DATA_SUBJECT_RIGHTS_RESPONSE_GAPS
Data subject access requests (DSARs) are the operational side of GDPR that most product organisations handle worst. The compliance picture improved significantly in 2019 and 2020 as organisations built initial DSAR processes. It has degraded since then in many organisations as the processes were not maintained alongside product and data architecture changes.
The common gaps that surface in enforcement actions are: data subject requests that are not responded to within the one-month statutory period (or the extended three-month period where extension is justified and communicated); responses that are incomplete because the response process does not cover all data stores that contain personal data; identity verification requirements that are so burdensome they effectively deny the right; and responses that confuse the access right with data portability rights and provide the wrong format or scope of information.
The one-month clock starts when the request is received, not when it is processed by whoever handles it. Requests received via generic customer service channels, social media, or product feedback routes are still valid DSARs if they can be reasonably understood as exercising the right of access. Building a clear intake path for DSARs and ensuring all customer-facing teams know how to recognise and route them correctly is a prerequisite for consistent compliance.
- Run a DSAR process audit against your current data architecture — not the architecture that existed when the process was first built. Data stores and processing activities change; the response process needs to cover the current state.
- Map every customer-facing channel and confirm that requests arriving via those channels are routed to the DSAR process, not handled as general customer service queries.
- Review identity verification requirements against the principle of proportionality. Verification should confirm identity, not create a barrier that discourages exercise of the right.
- Track response time against the statutory deadline for every request. Late responses are reportable in complaint investigations and demonstrate systematic process failure.

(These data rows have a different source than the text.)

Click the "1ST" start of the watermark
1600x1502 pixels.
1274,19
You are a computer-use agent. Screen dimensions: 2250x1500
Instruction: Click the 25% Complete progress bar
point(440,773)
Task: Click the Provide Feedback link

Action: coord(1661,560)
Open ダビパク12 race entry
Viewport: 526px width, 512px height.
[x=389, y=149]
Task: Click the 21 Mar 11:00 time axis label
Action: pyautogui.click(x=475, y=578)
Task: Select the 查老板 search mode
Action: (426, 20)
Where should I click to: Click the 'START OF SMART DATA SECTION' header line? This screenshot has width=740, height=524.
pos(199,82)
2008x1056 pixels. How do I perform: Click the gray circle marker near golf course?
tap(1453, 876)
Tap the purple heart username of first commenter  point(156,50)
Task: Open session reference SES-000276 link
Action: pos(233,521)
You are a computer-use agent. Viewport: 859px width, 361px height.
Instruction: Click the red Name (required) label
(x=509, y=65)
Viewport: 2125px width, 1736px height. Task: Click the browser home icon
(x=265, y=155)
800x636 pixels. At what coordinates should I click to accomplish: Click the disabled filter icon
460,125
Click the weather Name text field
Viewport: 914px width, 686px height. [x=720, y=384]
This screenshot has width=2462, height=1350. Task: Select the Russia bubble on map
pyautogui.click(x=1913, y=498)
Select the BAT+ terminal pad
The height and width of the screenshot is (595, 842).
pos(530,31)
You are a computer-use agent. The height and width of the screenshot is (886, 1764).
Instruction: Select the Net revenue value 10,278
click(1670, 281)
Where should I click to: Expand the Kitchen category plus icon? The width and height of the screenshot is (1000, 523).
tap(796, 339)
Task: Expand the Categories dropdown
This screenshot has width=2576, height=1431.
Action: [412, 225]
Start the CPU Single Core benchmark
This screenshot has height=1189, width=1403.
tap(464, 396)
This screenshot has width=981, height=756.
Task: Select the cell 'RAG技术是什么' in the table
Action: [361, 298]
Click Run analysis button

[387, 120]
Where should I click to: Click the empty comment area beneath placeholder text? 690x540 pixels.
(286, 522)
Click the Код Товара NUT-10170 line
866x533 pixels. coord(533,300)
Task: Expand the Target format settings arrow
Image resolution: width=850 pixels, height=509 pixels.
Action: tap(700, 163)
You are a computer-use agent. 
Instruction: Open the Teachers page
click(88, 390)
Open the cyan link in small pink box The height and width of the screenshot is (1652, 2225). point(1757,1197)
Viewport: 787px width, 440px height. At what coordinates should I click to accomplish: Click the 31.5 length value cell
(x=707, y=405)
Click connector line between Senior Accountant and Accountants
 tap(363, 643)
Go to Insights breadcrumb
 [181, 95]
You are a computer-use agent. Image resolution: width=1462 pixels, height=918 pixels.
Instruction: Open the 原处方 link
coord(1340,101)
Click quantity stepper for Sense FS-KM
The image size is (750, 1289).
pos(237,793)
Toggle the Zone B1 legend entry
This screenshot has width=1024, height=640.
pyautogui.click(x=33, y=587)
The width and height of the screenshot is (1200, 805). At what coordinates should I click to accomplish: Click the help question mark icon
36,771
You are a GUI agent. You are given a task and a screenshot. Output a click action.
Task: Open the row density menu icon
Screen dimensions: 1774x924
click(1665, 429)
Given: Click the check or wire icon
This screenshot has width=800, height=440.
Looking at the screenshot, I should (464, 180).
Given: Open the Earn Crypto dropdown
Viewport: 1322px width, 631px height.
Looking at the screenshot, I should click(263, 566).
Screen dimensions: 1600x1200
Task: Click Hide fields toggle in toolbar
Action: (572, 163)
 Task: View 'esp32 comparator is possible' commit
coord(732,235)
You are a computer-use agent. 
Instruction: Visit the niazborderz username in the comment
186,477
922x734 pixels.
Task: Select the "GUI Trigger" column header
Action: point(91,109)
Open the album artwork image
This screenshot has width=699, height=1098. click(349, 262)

RECORDS_OF_PROCESSING_AND_AUDIT_READINESS
Article 30 records of processing activities are required for most organisations and are routinely requested in DPA investigations. Records that were created at initial GDPR implementation and not maintained since are among the most common deficiencies found in enforcement investigations — not because the underlying processing is unlawful, but because the documentation no longer reflects reality.
The record needs to cover: the purposes of processing, the categories of data subjects and personal data, recipients, transfers to third countries with their safeguards, and where possible the retention periods. For organisations with complex data ecosystems, keeping this accurate requires a defined process for updating the record when new processing activities are introduced or existing ones change. That process typically needs to be built into the product development and procurement workflows, not maintained as a separate compliance exercise.
DPA investigations that find outdated or incomplete Article 30 records tend to expand their scope, because the outdated record raises questions about what else in the compliance programme has not kept pace with changes to the business. Maintaining accurate records is not just a compliance obligation in itself — it is a signal of overall programme quality that affects how investigations proceed.